§ **Exercise description**: Transcribe all the records with complete accuracy.

-=-=-

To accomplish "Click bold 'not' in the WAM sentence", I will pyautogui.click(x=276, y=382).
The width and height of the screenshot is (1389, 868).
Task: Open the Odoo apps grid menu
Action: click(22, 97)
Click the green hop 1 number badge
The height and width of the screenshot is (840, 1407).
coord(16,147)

-=-=-

§ **Completed exercise**:
To accomplish "Click bold 'not' in the WAM sentence", I will pyautogui.click(x=276, y=382).
The width and height of the screenshot is (1389, 868).
Task: Open the Odoo apps grid menu
Action: click(22, 97)
Click the green hop 1 number badge
The height and width of the screenshot is (840, 1407).
coord(16,147)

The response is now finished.